Engaging with the discussion of Trigger Warnings in 2016 we are talking about a mesh of old and new understandings. The old understanding is from the area of mental health with specific relation to Post-Traumatic Stress Disorder. Trigger Warnings are used to make someone suffering from PTSD that the material or event that they are going to be exposed to will potentially onset a traumatic episode. The new understanding presented by Intersectional Feminists and Liberals alike is that trigger warnings are needed to bring warning to potential provoked emotional responses of disdain or discomfort. This new understanding has taken over the old understanding by using it as a hostage for politics within higher education and the narrative that higher education needed a change to be more inclusive and a safe space.
When we talk about provoked emotion we talk about emotion that is transferred with intention from one person to another through a medium. Take for instance the medium of film – horror films (e.g. Wolf Creek) provoke the feeling of fear through scare tactics. Comedy (e.g. The Rat Race) films provoke the feeling of happiness through comedic behaviour and timing, and drama films (e.g. Bridget Jones’s Diary) provokes the feeling of sadness. These emotions felt are understandable through the context for which they are transferred. Which in this case is the genre of film and the engagement of the person watching. This engagement is individual choice. We have the choice for how we engage with film and to what extent. We have the choice to make how much the movie affects us and in what way. This choice is not presented what it comes to evoked emotion. Evoked emotions are brought on through subconscious mind from external influences. For example different smells can influence the emotions by evoking emotions of past experiences. Like the smell of baked goods and reliving the emotion of going to grandmas and enjoying her baking. Music also is a powerful tool to evoke emotion. Songs can take people back to when they went to their first live concert and experience the emotions felt. Songs can take people back to their wedding day to experience the emotions of getting married or the song they had their first dance to as husband and wife. Evoked emotions are not controllable, they are in the subconscious and react to things that we can not control – they can happen wherever and whenever. What can cause evoked emotions is anything and it is unpredictable. A provoked trigger warning is to control a sense of what to experience, an evoked trigger warning is a preventative measure to not have someone with PTSD experience an episode. These warnings and these emotions are exclusive but they are being meshed together to fight for change in higher education.

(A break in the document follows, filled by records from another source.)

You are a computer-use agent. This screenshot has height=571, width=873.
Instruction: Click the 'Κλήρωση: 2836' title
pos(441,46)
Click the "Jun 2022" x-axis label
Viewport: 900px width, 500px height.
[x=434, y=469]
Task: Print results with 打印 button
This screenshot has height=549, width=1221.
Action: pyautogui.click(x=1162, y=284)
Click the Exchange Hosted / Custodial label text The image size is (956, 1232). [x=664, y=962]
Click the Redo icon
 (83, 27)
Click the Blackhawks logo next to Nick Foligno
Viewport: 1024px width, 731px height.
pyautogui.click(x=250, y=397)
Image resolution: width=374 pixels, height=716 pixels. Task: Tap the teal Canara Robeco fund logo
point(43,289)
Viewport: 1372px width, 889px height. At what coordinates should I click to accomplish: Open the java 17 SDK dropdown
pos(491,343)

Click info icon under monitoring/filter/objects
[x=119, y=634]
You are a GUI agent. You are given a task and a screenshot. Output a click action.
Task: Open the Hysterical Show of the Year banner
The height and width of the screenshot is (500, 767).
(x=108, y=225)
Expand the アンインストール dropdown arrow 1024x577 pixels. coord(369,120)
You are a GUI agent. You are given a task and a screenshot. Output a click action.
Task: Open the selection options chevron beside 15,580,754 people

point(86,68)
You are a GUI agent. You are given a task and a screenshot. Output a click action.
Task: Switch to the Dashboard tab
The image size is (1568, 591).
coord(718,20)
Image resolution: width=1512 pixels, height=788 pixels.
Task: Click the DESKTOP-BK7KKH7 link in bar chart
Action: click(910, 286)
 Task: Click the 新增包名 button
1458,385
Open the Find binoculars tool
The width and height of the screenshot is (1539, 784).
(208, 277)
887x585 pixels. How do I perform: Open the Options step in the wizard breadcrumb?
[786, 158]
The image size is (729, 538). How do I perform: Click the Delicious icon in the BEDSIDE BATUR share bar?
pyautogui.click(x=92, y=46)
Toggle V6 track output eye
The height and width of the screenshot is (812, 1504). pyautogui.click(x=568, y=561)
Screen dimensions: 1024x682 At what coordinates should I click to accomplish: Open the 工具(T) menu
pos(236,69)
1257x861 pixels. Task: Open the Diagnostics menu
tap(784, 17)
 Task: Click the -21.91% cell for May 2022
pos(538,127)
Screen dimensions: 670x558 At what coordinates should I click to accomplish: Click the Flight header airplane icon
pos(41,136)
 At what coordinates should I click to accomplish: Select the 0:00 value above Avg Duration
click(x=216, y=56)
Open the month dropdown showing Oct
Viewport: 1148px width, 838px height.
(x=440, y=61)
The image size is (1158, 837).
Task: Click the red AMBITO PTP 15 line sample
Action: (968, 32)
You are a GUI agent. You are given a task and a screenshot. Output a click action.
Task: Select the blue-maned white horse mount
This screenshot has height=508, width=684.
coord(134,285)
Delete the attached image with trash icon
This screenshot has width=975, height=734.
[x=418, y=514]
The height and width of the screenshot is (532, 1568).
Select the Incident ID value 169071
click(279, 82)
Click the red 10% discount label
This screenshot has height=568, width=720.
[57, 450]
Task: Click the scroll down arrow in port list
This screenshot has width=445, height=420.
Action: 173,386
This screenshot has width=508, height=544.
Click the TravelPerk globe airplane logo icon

I have mentioned in past blogs about academic and proud feminist Christina Hoff Sommers has provoked the Third Wave Feminists and Liberals alike into imposing trigger warnings and safe spaces with her speeches and presentations around American Universities. Many other presenters suffer from the same opposing force when talking on American campuses – Milo Yiannopoulos, Ben Shapiro and Steven Crowder are further examples. As there is a belief that Sommers is a threat to the mental health, well-being and safety of the students – so measures were needed to have taken place. Take into consideration the old understanding of trigger warnings around PTSD and analyse the behaviour which is presented publicly in many online videos (this is just one of many – Georgetown) where Sommers has talked. And the behaviour at which people who oppose her want the new understanding of trigger warning introduced. Post-traumatic stress disorder is a serious issue for which people suffer – there is no control over what can trigger a PTSD episode as it is an evoked subconscious reaction. To push for the new trigger warnings on people who are presenting opposing information to the ideology of only a section of the student populace questions the importance of this specific agenda.
The individual well-being is questionable when you know you are going to a speech by someone who has a different viewpoint to your own. How are you going to engage with the fight for the new trigger warning understanding when you silence those that wish to engage different points of views – views that you present to be ‘triggering’. Psychotherapy is a solution to PTSD which has been found to be a success in treating and getting rid of PTSD. One therapy within psychotherapy is exposure therapy where the patient who has PTSD – under the guidance of a trained professional exposes themselves to their trigger in which they can engage and understand the difficulties around that trigger and then to further be cured of that trigger. The introduction of the bastardized version of trigger warning is meant to be seen as a preventative measure to the old meaning of trigger. To have a trigger warning on content that is a trigger of an evoked emotional response does not get rid of the trigger. It presents the person with PTSD a chance to decide on the engagement with the trigger, but if they so choose to engage there is no certainty that an evoked emotional reaction will not happen. This ‘preventative measure’ is not a solution to curing a patient of PTSD but an attachment to the new understanding of trigger warnings. There are disciplines on university subjects where people will have to engage with material that is seen to be a trigger (both old understanding and new). Law students have to engage with criminal law and the cases that involved rape. This can be a trigger for evoked emotions but it is a necessary engagement in the field of law. There is no way around the degree where someone can not learn about rape with regards to the law. To understand this, to engage with the material, yet require a trigger warning is not understandable as there is a difference between professors using intense examples to explain a point compared to a requirement in the field of study that has to be learned.